----- MATERIALS PROVIDED -----

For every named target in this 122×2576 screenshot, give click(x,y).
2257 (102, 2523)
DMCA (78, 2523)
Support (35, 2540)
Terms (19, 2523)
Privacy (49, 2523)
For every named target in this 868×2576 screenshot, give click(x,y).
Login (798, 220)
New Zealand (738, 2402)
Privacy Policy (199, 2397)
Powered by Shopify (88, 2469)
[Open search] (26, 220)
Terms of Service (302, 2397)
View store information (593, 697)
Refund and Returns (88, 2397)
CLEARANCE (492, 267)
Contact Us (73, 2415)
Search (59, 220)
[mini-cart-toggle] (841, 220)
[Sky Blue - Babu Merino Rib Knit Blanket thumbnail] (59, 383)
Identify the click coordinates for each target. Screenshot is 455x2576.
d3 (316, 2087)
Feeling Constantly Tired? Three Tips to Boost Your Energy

-----

Set down, unchanged, only those lines above that fall between the line with "Refund and Returns (88, 2397)" and the line with "d3 (316, 2087)", the two end lines included.

> _EXERCISE ANSWER_
Refund and Returns (88, 2397)
CLEARANCE (492, 267)
Contact Us (73, 2415)
Search (59, 220)
[mini-cart-toggle] (841, 220)
[Sky Blue - Babu Merino Rib Knit Blanket thumbnail] (59, 383)
Identify the click coordinates for each target. Screenshot is 455x2576.
d3 (316, 2087)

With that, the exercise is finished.